# PROBLEM STATEMENT
From the entries below, pull out each line that contains the word "Image" and copy it unchanged.

# MATERIAL TO PROCESS
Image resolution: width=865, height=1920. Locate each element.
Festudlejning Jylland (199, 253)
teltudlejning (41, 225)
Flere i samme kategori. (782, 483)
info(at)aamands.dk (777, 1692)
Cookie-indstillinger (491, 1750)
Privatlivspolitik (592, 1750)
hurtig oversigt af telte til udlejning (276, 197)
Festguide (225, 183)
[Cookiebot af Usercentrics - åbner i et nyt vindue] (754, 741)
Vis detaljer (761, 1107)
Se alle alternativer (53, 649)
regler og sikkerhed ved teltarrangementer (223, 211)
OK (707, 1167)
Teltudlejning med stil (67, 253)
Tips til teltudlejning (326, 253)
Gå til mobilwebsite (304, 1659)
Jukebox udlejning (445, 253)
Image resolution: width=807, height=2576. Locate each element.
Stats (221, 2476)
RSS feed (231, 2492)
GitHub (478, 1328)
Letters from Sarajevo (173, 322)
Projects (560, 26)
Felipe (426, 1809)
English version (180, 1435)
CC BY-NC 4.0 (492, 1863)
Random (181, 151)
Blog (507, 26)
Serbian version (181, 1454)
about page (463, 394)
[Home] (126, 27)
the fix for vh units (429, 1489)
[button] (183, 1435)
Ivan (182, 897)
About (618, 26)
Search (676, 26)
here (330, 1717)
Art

# TASK RESPONSE
Image resolution: width=865, height=1920. Locate each element.
Image resolution: width=807, height=2576. Locate each element.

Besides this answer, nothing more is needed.